CISSM Forum | February 16, 2012
12:15 pm - 1:30 pm
1203 Van Munching Hall
College Park, MD
"A Revolution in Intelligence Affairs?"
William J. Lahneman, Assistant Professor, Towson University
William J. Lahneman is an assistant professor of Political Science at Towson University, Towson, MD. He also is a senior research scholar at the Center for International and Security Studies at Maryland (CISSM) at the University of Maryland’s School of Public Policy. He holds a Ph.D. in International Relations from the Johns Hopkins University’s School of Advanced International Studies (SAIS), an M.A. in National Security Affairs from the Naval Postgraduate School, and a B.S. from the United States Naval Academy.

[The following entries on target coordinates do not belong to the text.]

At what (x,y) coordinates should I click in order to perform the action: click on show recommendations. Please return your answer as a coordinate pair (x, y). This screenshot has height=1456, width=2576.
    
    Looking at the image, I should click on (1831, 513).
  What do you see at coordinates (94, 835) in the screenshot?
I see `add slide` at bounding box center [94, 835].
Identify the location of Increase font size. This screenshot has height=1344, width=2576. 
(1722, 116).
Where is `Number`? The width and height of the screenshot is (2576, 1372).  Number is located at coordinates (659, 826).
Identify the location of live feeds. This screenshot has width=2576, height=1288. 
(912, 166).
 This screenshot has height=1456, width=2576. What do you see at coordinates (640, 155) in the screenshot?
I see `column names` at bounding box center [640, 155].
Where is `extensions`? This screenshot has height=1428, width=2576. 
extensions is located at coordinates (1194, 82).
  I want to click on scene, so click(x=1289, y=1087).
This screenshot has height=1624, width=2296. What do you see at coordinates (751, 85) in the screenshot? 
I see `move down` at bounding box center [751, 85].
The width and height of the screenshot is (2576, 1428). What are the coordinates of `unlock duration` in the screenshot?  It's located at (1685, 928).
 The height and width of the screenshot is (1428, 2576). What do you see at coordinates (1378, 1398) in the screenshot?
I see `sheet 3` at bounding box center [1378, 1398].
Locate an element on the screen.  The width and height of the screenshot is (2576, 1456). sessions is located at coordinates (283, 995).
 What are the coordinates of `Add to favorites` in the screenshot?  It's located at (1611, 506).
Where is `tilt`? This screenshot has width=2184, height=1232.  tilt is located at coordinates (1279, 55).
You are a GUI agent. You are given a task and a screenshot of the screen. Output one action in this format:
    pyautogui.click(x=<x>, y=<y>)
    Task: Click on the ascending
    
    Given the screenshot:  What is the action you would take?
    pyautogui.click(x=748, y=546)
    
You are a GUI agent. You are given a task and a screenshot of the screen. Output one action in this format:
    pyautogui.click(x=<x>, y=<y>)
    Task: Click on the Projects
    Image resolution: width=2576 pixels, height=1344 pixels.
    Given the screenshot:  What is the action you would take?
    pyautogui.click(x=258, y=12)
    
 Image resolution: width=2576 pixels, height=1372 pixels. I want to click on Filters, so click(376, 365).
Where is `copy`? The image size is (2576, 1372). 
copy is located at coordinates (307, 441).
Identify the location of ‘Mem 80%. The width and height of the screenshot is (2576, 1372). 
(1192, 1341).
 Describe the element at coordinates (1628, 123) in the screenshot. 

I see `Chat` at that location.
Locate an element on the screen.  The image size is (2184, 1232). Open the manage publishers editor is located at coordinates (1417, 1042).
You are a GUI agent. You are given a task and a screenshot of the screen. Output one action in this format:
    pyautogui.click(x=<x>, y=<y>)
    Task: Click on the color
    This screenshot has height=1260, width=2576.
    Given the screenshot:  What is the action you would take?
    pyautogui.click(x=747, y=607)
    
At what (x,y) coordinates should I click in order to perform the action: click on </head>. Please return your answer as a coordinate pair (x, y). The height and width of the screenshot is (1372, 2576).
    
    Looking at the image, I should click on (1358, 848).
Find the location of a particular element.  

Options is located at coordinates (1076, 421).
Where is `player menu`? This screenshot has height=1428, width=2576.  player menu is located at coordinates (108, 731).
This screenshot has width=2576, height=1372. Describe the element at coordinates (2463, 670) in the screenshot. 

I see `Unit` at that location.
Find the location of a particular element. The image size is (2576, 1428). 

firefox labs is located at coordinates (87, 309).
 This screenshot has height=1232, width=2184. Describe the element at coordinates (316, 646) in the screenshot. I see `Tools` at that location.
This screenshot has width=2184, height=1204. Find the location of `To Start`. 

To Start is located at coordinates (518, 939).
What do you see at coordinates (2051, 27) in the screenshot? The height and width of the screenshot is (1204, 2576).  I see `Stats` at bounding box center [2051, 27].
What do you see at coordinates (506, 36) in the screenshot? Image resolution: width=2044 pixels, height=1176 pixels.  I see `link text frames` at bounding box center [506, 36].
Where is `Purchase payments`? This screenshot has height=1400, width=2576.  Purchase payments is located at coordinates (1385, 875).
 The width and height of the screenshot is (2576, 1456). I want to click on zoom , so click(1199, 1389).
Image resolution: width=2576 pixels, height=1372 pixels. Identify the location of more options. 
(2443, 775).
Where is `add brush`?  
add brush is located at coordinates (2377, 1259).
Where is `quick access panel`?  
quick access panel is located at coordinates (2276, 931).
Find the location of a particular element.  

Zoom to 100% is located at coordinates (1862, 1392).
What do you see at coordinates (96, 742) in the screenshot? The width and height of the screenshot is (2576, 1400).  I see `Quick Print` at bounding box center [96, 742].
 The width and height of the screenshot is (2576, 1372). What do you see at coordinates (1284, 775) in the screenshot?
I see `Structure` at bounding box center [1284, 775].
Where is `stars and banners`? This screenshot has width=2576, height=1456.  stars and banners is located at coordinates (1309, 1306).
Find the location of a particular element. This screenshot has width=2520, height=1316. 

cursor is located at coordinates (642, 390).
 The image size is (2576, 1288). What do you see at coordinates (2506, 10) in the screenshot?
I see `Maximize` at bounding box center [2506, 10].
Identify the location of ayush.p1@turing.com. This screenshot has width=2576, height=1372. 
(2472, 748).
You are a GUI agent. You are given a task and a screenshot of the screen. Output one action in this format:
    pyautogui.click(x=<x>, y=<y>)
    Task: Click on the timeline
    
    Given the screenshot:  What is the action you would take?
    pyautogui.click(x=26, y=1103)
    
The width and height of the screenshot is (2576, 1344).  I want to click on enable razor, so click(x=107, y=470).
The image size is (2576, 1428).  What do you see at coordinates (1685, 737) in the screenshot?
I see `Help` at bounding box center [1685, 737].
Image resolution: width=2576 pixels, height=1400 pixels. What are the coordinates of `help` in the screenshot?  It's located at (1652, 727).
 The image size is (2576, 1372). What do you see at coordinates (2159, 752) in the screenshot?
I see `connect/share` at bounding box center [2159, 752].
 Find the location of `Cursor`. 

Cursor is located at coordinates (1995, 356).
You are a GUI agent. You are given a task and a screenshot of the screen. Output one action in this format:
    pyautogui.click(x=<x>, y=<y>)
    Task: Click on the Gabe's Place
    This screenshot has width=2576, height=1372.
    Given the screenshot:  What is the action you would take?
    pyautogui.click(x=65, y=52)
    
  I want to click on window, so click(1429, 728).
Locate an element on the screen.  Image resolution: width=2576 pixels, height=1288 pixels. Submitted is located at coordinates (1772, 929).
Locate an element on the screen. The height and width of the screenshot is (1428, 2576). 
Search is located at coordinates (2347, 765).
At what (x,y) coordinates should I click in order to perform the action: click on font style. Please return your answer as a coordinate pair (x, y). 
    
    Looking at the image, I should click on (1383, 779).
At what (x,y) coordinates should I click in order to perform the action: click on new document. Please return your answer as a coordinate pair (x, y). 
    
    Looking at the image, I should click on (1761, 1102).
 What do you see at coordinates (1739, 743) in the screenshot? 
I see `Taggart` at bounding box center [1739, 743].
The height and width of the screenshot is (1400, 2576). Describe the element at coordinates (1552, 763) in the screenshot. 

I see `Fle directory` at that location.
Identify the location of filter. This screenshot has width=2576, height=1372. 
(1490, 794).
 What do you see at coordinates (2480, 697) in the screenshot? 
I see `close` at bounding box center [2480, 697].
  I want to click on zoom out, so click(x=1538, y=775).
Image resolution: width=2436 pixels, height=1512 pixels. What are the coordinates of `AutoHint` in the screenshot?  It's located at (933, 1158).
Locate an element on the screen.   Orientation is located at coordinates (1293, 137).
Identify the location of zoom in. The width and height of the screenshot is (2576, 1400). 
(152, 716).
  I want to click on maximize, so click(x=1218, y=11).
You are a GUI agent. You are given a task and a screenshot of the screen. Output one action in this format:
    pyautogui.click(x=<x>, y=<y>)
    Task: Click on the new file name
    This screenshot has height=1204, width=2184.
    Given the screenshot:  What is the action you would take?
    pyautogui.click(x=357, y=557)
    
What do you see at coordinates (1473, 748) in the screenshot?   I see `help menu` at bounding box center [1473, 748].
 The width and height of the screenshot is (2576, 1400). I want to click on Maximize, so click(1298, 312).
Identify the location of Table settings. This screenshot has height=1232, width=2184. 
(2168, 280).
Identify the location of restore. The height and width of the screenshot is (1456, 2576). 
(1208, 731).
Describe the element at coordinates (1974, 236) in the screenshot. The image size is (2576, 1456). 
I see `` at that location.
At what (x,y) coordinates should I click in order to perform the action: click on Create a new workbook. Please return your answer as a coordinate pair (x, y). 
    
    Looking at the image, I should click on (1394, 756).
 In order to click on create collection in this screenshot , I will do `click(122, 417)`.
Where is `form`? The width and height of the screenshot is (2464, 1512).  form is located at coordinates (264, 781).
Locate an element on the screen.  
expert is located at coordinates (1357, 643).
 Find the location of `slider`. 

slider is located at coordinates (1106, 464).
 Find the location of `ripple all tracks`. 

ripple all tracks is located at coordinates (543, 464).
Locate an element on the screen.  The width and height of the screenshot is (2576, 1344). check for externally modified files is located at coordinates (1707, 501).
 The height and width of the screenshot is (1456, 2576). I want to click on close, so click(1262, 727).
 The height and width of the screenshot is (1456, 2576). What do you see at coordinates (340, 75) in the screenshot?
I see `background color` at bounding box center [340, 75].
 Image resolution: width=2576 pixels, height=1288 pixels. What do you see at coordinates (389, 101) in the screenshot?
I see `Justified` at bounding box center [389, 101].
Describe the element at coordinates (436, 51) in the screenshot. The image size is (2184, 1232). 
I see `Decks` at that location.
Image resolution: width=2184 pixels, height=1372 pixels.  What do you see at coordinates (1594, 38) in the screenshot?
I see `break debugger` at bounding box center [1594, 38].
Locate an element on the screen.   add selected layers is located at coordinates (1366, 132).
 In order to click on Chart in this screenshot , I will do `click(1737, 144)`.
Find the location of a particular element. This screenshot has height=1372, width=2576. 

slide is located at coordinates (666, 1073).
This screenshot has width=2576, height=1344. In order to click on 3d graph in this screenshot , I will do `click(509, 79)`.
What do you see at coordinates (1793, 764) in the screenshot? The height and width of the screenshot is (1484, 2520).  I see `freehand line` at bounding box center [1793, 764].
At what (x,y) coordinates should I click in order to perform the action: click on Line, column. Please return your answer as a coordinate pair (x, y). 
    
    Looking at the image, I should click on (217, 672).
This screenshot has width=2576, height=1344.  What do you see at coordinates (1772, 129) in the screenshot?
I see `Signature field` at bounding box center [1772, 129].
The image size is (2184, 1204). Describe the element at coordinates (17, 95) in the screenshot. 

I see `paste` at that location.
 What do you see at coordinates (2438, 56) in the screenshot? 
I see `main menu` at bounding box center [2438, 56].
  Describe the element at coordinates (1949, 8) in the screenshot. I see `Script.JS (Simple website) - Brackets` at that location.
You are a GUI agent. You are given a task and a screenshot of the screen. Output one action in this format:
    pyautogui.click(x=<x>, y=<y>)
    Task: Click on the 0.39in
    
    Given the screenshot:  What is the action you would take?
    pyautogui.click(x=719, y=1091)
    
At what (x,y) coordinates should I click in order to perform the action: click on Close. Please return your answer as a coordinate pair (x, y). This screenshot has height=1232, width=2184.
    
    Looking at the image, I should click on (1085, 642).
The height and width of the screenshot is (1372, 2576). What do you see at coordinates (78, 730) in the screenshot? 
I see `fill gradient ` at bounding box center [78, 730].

Lahneman has held academic positions as associate director for programs at CISSM, where he conducted several research projects for different parts of the US intelligence community, and as associate chair of the Political Science Department at the U.S. Naval Academy. A former career naval officer, Commander Lahneman, U.S. Navy (retired) was a surface warfare officer with specializations in strategic planning, international negotiations, and nuclear propulsion. Lahneman’s research interests include military intervention and nation building, the future of intelligence analysis, homeland security, and international relations theory.
In 2008, he received one of the Smith Richardson Foundation’s International Security and Foreign Policy Junior Faculty Research Grants for his book project Keeping U.S. Intelligence Effective: The Need for a Revolution in Intelligence Affairs, which was published by Scarecrow Press in March 2011. Other publications include Military Intervention: Cases in Context for the Twenty-first Century (ed.) (Rowman & Littlefield, 2004); “Estimating Iraqi WMDs: A Simulation” in Simulation and Gaming (with Hugo Keesing) (2009); and “The Need for a New Intelligence Paradigm” in the International Journal of Intelligence and Counterintelligence (2010). He is currently editing (with Joseph Rudolph) From Mediation to Nation Building: Third Parties and the Management of Communal Conflicts (Lexington Press, forthcoming late 2012).